• _WHAT YOU SHOULD DO_: Return each entry precisely as it appears below.

• _GIVEN RECORDS_:
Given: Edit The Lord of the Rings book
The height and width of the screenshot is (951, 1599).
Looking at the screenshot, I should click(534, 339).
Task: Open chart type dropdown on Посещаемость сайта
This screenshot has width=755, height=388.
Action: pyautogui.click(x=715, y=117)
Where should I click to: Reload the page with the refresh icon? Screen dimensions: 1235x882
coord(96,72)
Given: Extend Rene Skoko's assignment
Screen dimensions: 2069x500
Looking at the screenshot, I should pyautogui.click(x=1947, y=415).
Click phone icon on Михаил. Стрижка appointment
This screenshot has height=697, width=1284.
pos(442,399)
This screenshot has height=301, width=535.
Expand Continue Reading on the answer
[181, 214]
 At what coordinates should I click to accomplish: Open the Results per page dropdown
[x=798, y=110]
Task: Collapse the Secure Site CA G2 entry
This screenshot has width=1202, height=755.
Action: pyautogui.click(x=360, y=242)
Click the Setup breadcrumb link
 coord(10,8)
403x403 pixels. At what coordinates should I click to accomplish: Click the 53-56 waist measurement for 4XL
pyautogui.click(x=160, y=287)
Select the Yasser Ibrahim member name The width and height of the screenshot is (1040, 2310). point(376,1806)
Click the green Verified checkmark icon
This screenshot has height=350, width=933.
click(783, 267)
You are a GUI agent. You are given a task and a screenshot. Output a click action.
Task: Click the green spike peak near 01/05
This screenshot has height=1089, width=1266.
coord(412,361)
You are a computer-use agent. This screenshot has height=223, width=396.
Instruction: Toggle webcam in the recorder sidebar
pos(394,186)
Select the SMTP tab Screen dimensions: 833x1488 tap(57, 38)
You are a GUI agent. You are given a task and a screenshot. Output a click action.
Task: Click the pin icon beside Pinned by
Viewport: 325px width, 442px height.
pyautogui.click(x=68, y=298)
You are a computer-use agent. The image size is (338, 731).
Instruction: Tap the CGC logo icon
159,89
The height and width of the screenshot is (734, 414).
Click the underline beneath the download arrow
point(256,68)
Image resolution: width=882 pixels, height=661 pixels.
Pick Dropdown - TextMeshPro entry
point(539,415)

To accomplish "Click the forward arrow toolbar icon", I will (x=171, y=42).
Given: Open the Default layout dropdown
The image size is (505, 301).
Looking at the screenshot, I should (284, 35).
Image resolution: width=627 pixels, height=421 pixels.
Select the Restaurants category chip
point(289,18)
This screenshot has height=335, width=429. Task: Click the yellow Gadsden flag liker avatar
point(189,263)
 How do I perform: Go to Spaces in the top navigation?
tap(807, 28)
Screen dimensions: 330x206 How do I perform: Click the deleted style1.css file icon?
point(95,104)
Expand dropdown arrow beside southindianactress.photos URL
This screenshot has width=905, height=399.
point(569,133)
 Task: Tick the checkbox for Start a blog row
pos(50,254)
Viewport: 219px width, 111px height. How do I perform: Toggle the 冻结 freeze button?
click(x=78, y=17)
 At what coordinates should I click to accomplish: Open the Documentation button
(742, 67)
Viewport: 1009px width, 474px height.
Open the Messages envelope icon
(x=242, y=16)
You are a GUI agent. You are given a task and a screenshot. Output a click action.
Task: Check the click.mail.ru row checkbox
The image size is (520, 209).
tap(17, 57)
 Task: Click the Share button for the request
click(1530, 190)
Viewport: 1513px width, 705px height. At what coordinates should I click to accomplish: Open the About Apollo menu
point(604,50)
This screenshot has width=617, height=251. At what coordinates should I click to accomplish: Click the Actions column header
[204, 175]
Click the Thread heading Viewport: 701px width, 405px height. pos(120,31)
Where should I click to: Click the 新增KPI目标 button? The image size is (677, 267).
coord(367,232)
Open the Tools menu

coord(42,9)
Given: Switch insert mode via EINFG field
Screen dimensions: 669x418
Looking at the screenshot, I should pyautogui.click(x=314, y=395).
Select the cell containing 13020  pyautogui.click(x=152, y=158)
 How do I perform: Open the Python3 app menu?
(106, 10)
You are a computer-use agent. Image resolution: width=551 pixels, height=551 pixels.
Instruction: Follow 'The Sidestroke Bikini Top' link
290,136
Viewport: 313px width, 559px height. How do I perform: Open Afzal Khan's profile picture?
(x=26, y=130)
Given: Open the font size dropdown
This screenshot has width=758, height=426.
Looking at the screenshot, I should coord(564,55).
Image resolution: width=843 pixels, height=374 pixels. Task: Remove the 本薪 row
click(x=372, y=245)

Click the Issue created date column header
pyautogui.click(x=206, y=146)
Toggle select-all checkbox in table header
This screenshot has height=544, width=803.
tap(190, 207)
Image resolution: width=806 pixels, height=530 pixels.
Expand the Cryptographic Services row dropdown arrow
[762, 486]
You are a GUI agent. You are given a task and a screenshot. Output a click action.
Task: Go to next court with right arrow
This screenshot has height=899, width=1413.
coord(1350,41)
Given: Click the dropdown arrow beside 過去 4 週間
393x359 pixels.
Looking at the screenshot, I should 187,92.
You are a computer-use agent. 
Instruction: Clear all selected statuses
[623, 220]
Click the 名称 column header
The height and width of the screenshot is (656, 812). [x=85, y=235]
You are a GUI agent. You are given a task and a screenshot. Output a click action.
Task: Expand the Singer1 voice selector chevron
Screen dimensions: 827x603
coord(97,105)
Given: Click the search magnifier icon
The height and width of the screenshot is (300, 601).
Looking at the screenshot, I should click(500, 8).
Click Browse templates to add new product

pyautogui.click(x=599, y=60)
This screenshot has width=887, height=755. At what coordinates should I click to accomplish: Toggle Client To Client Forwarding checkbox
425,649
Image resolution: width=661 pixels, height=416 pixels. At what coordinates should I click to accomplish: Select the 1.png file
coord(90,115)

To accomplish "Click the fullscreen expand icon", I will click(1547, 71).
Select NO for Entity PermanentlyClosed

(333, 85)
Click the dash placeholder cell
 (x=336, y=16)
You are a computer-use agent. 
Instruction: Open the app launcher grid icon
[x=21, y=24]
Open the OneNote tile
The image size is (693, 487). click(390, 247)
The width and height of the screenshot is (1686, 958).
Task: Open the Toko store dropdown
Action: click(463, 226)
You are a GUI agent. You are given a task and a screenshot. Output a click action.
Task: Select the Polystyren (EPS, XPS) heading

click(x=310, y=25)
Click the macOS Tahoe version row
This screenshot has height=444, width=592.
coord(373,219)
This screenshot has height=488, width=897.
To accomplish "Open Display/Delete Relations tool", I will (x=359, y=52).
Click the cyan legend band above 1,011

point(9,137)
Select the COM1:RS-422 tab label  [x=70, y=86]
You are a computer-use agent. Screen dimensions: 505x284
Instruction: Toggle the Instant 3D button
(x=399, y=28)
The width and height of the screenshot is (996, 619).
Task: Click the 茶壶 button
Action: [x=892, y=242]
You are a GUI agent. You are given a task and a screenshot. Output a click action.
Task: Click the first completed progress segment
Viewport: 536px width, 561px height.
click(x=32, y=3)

• _REPLY TO THE EXERCISE_:
Given: Edit The Lord of the Rings book
The height and width of the screenshot is (951, 1599).
Looking at the screenshot, I should click(534, 339).
Task: Open chart type dropdown on Посещаемость сайта
This screenshot has width=755, height=388.
Action: pyautogui.click(x=715, y=117)
Where should I click to: Reload the page with the refresh icon? Screen dimensions: 1235x882
coord(96,72)
Given: Extend Rene Skoko's assignment
Screen dimensions: 2069x500
Looking at the screenshot, I should pyautogui.click(x=1947, y=415).
Click phone icon on Михаил. Стрижка appointment
This screenshot has height=697, width=1284.
pos(442,399)
This screenshot has height=301, width=535.
Expand Continue Reading on the answer
[181, 214]
 At what coordinates should I click to accomplish: Open the Results per page dropdown
[x=798, y=110]
Task: Collapse the Secure Site CA G2 entry
This screenshot has width=1202, height=755.
Action: pyautogui.click(x=360, y=242)
Click the Setup breadcrumb link
 coord(10,8)
403x403 pixels. At what coordinates should I click to accomplish: Click the 53-56 waist measurement for 4XL
pyautogui.click(x=160, y=287)
Select the Yasser Ibrahim member name The width and height of the screenshot is (1040, 2310). point(376,1806)
Click the green Verified checkmark icon
This screenshot has height=350, width=933.
click(783, 267)
You are a GUI agent. You are given a task and a screenshot. Output a click action.
Task: Click the green spike peak near 01/05
This screenshot has height=1089, width=1266.
coord(412,361)
You are a computer-use agent. This screenshot has height=223, width=396.
Instruction: Toggle webcam in the recorder sidebar
pos(394,186)
Select the SMTP tab Screen dimensions: 833x1488 tap(57, 38)
You are a GUI agent. You are given a task and a screenshot. Output a click action.
Task: Click the pin icon beside Pinned by
Viewport: 325px width, 442px height.
pyautogui.click(x=68, y=298)
You are a computer-use agent. The image size is (338, 731).
Instruction: Tap the CGC logo icon
159,89
The height and width of the screenshot is (734, 414).
Click the underline beneath the download arrow
point(256,68)
Image resolution: width=882 pixels, height=661 pixels.
Pick Dropdown - TextMeshPro entry
point(539,415)

To accomplish "Click the forward arrow toolbar icon", I will (x=171, y=42).
Given: Open the Default layout dropdown
The image size is (505, 301).
Looking at the screenshot, I should (284, 35).
Image resolution: width=627 pixels, height=421 pixels.
Select the Restaurants category chip
point(289,18)
This screenshot has height=335, width=429. Task: Click the yellow Gadsden flag liker avatar
point(189,263)
 How do I perform: Go to Spaces in the top navigation?
tap(807, 28)
Screen dimensions: 330x206 How do I perform: Click the deleted style1.css file icon?
point(95,104)
Expand dropdown arrow beside southindianactress.photos URL
This screenshot has width=905, height=399.
point(569,133)
 Task: Tick the checkbox for Start a blog row
pos(50,254)
Viewport: 219px width, 111px height. How do I perform: Toggle the 冻结 freeze button?
click(x=78, y=17)
 At what coordinates should I click to accomplish: Open the Documentation button
(742, 67)
Viewport: 1009px width, 474px height.
Open the Messages envelope icon
(x=242, y=16)
You are a GUI agent. You are given a task and a screenshot. Output a click action.
Task: Check the click.mail.ru row checkbox
The image size is (520, 209).
tap(17, 57)
 Task: Click the Share button for the request
click(1530, 190)
Viewport: 1513px width, 705px height. At what coordinates should I click to accomplish: Open the About Apollo menu
point(604,50)
This screenshot has width=617, height=251. At what coordinates should I click to accomplish: Click the Actions column header
[204, 175]
Click the Thread heading Viewport: 701px width, 405px height. pos(120,31)
Where should I click to: Click the 新增KPI目标 button? The image size is (677, 267).
coord(367,232)
Open the Tools menu

coord(42,9)
Given: Switch insert mode via EINFG field
Screen dimensions: 669x418
Looking at the screenshot, I should pyautogui.click(x=314, y=395).
Select the cell containing 13020  pyautogui.click(x=152, y=158)
 How do I perform: Open the Python3 app menu?
(106, 10)
You are a computer-use agent. Image resolution: width=551 pixels, height=551 pixels.
Instruction: Follow 'The Sidestroke Bikini Top' link
290,136
Viewport: 313px width, 559px height. How do I perform: Open Afzal Khan's profile picture?
(x=26, y=130)
Given: Open the font size dropdown
This screenshot has width=758, height=426.
Looking at the screenshot, I should coord(564,55).
Image resolution: width=843 pixels, height=374 pixels. Task: Remove the 本薪 row
click(x=372, y=245)

Click the Issue created date column header
pyautogui.click(x=206, y=146)
Toggle select-all checkbox in table header
This screenshot has height=544, width=803.
tap(190, 207)
Image resolution: width=806 pixels, height=530 pixels.
Expand the Cryptographic Services row dropdown arrow
[762, 486]
You are a GUI agent. You are given a task and a screenshot. Output a click action.
Task: Go to next court with right arrow
This screenshot has height=899, width=1413.
coord(1350,41)
Given: Click the dropdown arrow beside 過去 4 週間
393x359 pixels.
Looking at the screenshot, I should 187,92.
You are a computer-use agent. 
Instruction: Clear all selected statuses
[623, 220]
Click the 名称 column header
The height and width of the screenshot is (656, 812). [x=85, y=235]
You are a GUI agent. You are given a task and a screenshot. Output a click action.
Task: Expand the Singer1 voice selector chevron
Screen dimensions: 827x603
coord(97,105)
Given: Click the search magnifier icon
The height and width of the screenshot is (300, 601).
Looking at the screenshot, I should click(500, 8).
Click Browse templates to add new product

pyautogui.click(x=599, y=60)
This screenshot has width=887, height=755. At what coordinates should I click to accomplish: Toggle Client To Client Forwarding checkbox
425,649
Image resolution: width=661 pixels, height=416 pixels. At what coordinates should I click to accomplish: Select the 1.png file
coord(90,115)

To accomplish "Click the fullscreen expand icon", I will click(1547, 71).
Select NO for Entity PermanentlyClosed

(333, 85)
Click the dash placeholder cell
 (x=336, y=16)
You are a computer-use agent. 
Instruction: Open the app launcher grid icon
[x=21, y=24]
Open the OneNote tile
The image size is (693, 487). click(390, 247)
The width and height of the screenshot is (1686, 958).
Task: Open the Toko store dropdown
Action: click(463, 226)
You are a GUI agent. You are given a task and a screenshot. Output a click action.
Task: Select the Polystyren (EPS, XPS) heading

click(x=310, y=25)
Click the macOS Tahoe version row
This screenshot has height=444, width=592.
coord(373,219)
This screenshot has height=488, width=897.
To accomplish "Open Display/Delete Relations tool", I will (x=359, y=52).
Click the cyan legend band above 1,011

point(9,137)
Select the COM1:RS-422 tab label  [x=70, y=86]
You are a computer-use agent. Screen dimensions: 505x284
Instruction: Toggle the Instant 3D button
(x=399, y=28)
The width and height of the screenshot is (996, 619).
Task: Click the 茶壶 button
Action: [x=892, y=242]
You are a GUI agent. You are given a task and a screenshot. Output a click action.
Task: Click the first completed progress segment
Viewport: 536px width, 561px height.
click(x=32, y=3)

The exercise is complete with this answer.